WHAT IS EXPECTED: Using the article on Ukraine's postal workers, explain in one to three sentences why Ukrposhta's on-time delivery rate near the front line matters.

EXTRACT TO READ:
-------------------------

Under fire, Ukraine’s postal workers keep front-line deliveries moving
Oleksiy Klochkovsky drives Ukraine’s front-line mail routes with one ear on the sky, as Ukrposhta keeps pensions, medicines and parcels moving under fire.

Oleksiy Klochkovsky has spent four years driving mail and parcels around Ukraine’s front line, a job that now means scanning the road and listening for danger from above. In settlements where other services have been cut off or damaged, his route is part of something larger than delivery: it is the daily proof that the state still reaches people living under attack.
Ukrposhta, Ukraine’s state postal service, says that since Russia’s full-scale invasion began on February 24, 2022, it has lost 418 vehicles. Of those, 281 were lost during the temporary occupation of Ukrainian territory in 2022. The company says 103 mobile post-office crews have come under fire, and in 2025 alone Russian forces attacked 21 mobile branches. Even so, Ukrposhta says it still delivers 95% to 98% of parcels on time in regions where routes can change at any moment.
That reliability matters because the postal network has become a frontline lifeline. In towns and villages near the fighting, postal workers deliver pensions, social benefits, medicines, aid packages and parcels, often where banks, shops and other public services have stopped operating. For many residents in isolated communities, the post office is one of the few remaining links to cash, treatment and the outside world.
The risks have sharpened as the war has settled into a pattern of repeated strikes on civilian infrastructure. UN humanitarian reporting says short-range drone attacks remain a major threat near the front line, while a March 2026 update said front-line hostilities and shifting battle lines forced at least 30,000 people to flee in January. That instability has made postal routes a moving target, especially in Donetsk, Kherson, Dnipropetrovsk, Sumy and Chernihiv oblasts, where access can change without warning.

-------------------------

STORED DATA:
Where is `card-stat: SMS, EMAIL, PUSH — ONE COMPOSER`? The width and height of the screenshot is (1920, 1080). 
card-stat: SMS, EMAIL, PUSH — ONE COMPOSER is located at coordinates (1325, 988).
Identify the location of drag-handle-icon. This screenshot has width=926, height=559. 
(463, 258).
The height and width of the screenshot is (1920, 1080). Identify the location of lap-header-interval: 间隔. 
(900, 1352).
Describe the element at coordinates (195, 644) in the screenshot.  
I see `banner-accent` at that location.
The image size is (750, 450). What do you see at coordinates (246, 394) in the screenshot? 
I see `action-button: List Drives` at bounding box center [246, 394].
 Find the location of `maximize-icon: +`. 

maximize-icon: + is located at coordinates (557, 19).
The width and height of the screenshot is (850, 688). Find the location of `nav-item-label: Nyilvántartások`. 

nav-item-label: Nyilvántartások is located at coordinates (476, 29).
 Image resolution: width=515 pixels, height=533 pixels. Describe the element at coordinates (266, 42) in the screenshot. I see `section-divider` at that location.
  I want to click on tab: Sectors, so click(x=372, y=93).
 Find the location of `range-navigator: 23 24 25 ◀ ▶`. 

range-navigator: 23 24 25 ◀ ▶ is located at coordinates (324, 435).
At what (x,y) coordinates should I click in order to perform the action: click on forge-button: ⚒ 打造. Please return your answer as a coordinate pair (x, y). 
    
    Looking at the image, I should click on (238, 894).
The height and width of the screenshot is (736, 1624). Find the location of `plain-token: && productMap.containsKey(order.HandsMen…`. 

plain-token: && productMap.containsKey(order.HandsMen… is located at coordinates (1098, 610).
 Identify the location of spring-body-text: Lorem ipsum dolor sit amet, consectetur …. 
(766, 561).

-------------------------

RESPONSE: It matters because the postal network has become a frontline lifeline. In towns and villages near the fighting, postal workers deliver pensions, social benefits, medicines, aid packages and parcels, often where banks, shops and other public services have stopped operating. For many residents of isolated communities, the post office is one of the few remaining links to cash, treatment and the outside world.